Let’s Talk About Rape
The Times of Israel’s excellent article by Carrie Keller-Lynn (Nov. 9) detailed rape during the October 7 pogrom, after it was kept mostly as a gray topic for nearly five weeks.
Because of our work on rape during the Holocaust and in later genocides, my colleague Dr. Sonja M. Hedgepeth and I know about the silence that has surrounded rape. The issue of sexual violence against Israeli women by Hamas still seems to be questioned by some in the global public arena, and it is important to offer all of the details that the ToI article can provide.
As the article explains, the circumstances of the mass killing and priorities of identifying the dead precluded authorities from carrying out legally admissible proof of rape. However, eyewitness accounts and testimonies by captured terrorists provide solid evidence. Regarding the Holocaust, with few exceptions, it took decades for the discussion to begin. There were no rape kits then, and it was often considered a shanda (shame) for survivors to say they were raped. Now the discussion is more open, especially after the Rome Statute of the International Criminal Court declared rape a crime against humanity in 2002, in the aftermath of the genocides in Rwanda and the former Yugoslavia.

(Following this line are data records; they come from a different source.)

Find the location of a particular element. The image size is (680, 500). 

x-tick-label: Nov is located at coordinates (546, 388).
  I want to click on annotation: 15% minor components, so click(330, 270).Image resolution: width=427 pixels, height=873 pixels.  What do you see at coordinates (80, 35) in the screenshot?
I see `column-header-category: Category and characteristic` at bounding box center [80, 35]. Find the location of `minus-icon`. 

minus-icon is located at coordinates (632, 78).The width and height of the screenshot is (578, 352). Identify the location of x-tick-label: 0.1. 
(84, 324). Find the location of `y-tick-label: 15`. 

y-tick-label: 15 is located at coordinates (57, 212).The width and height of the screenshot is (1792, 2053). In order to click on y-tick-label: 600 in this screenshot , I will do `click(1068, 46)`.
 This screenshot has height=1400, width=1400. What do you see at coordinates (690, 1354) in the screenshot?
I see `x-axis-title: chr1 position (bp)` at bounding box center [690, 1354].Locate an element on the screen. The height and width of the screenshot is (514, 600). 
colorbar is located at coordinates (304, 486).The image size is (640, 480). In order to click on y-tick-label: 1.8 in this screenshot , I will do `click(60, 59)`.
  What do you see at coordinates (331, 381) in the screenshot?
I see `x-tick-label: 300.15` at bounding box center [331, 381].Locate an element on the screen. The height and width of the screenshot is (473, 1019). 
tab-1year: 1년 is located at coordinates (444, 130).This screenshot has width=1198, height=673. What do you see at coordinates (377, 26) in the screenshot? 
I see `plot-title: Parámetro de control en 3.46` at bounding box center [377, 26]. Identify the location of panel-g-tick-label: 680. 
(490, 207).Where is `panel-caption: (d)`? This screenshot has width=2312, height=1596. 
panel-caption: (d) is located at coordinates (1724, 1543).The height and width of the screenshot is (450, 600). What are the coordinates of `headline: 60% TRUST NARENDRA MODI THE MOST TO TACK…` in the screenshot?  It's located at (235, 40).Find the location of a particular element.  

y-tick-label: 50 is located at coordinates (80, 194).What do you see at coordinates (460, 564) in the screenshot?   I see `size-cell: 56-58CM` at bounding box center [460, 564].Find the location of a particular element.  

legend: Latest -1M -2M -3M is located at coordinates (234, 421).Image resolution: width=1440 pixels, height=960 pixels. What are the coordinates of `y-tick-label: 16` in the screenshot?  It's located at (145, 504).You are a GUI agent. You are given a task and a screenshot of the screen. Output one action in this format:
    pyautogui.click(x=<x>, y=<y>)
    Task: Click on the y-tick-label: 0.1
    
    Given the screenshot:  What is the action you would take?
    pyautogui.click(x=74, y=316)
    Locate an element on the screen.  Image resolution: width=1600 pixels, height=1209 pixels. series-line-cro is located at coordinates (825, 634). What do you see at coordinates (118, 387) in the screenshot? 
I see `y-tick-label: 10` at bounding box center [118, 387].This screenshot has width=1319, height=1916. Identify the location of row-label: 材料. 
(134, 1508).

The discussion about rape on October 7 is an important step regarding the experiences of Jewish women during the attempted genocides by the Nazis and by Hamas. Through Remember the Women Institute and the book we edited, Sexual Violence against Jewish Women during the Holocaust (Brandeis University Press 2010), we have endeavored to put the rape and sexual assault of Jewish women into Holocaust history. Unfortunately, another chapter needs to be added to this tragic story.